→ PAGE TEXT
************

Classes begin MAR 2026

Chess Nomad

Charting Lost Paths of Thought—Curiosity, Observation, and Exploration through Chess

Early Involvement

What started as a casual interest in chess in 2009 gradually became something more practical and grounded: a way to observe how people think, decide, and adapt. I introduced the game to my wife, who had a background as a corporate trainer. The following year, she met an international chess master at a major tournament in Atlanta and soon began assisting with after-school chess programs. That experience planted the seed for a business idea that took years to mature as she continued teaching and refining her approach. It’s hard to pinpoint exactly how ideas like that form, but her enthusiasm for chess education was hard to ignore.

Around that time, I began volunteering and organizing activities in nursing homes and hospices, often introducing chess to residents. Working with individuals facing memory and cognitive challenges sharpened my ability to observe learning without relying on assumptions. Those experiences continue to inform how I work with adults across age groups today. Eventually, we stepped back from chess to focus on caring for my wife’s grandparents and our newborn daughter.

************

→ RECORDED DATA

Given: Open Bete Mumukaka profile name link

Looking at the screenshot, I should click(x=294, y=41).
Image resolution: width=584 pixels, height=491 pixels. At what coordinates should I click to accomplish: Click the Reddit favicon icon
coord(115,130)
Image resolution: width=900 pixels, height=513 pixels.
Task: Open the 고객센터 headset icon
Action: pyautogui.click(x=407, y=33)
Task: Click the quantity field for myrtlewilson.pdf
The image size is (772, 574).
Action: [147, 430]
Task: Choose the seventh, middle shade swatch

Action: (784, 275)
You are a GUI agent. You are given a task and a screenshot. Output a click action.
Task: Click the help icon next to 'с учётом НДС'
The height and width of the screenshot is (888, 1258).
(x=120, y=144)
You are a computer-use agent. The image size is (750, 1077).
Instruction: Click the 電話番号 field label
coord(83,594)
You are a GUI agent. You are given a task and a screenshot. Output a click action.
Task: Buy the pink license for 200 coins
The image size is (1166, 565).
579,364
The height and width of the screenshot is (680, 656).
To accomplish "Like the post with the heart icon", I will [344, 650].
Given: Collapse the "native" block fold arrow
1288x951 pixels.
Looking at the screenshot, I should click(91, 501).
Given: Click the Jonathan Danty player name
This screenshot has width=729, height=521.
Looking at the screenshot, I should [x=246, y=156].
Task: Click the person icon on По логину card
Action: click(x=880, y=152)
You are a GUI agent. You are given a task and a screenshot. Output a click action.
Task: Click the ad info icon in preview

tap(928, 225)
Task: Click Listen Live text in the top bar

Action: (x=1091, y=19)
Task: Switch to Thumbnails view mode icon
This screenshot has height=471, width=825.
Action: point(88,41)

************

→ BRIEF 1
According to the Chess Nomad page, why did the writer and the writer's wife eventually step back from chess? Answer in one to three sentences.
→ BRIEF 2
Do these statements agree with the Chess Nomad page? Answer yes or no for each, and quote the words of the page that decide it.
(a) The writer's interest in chess began in 2009.
(b) The wife met an international chess master at a major tournament in Chicago.
(c) Before she became involved with chess, the wife had worked as a corporate trainer.
→ BRIEF 3
Repeat the words of the Chess Nomad page from "Chess Nomad" to "hard to ignore.".
Answer from the text alone and not from the data.

→ EXERCISE ANSWER 1
They stepped back from chess to focus on caring for the wife's grandparents and their newborn daughter.

→ EXERCISE ANSWER 2
(a) Yes: "What started as a casual interest in chess in 2009"
(b) No: "she met an international chess master at a major tournament in Atlanta"
(c) Yes: "who had a background as a corporate trainer"

→ EXERCISE ANSWER 3
Chess Nomad

Charting Lost Paths of Thought—Curiosity, Observation, and Exploration through Chess

Early Involvement

What started as a casual interest in chess in 2009 gradually became something more practical and grounded: a way to observe how people think, decide, and adapt. I introduced the game to my wife, who had a background as a corporate trainer. The following year, she met an international chess master at a major tournament in Atlanta and soon began assisting with after-school chess programs. That experience planted the seed for a business idea that took years to mature as she continued teaching and refining her approach. It’s hard to pinpoint exactly how ideas like that form, but her enthusiasm for chess education was hard to ignore.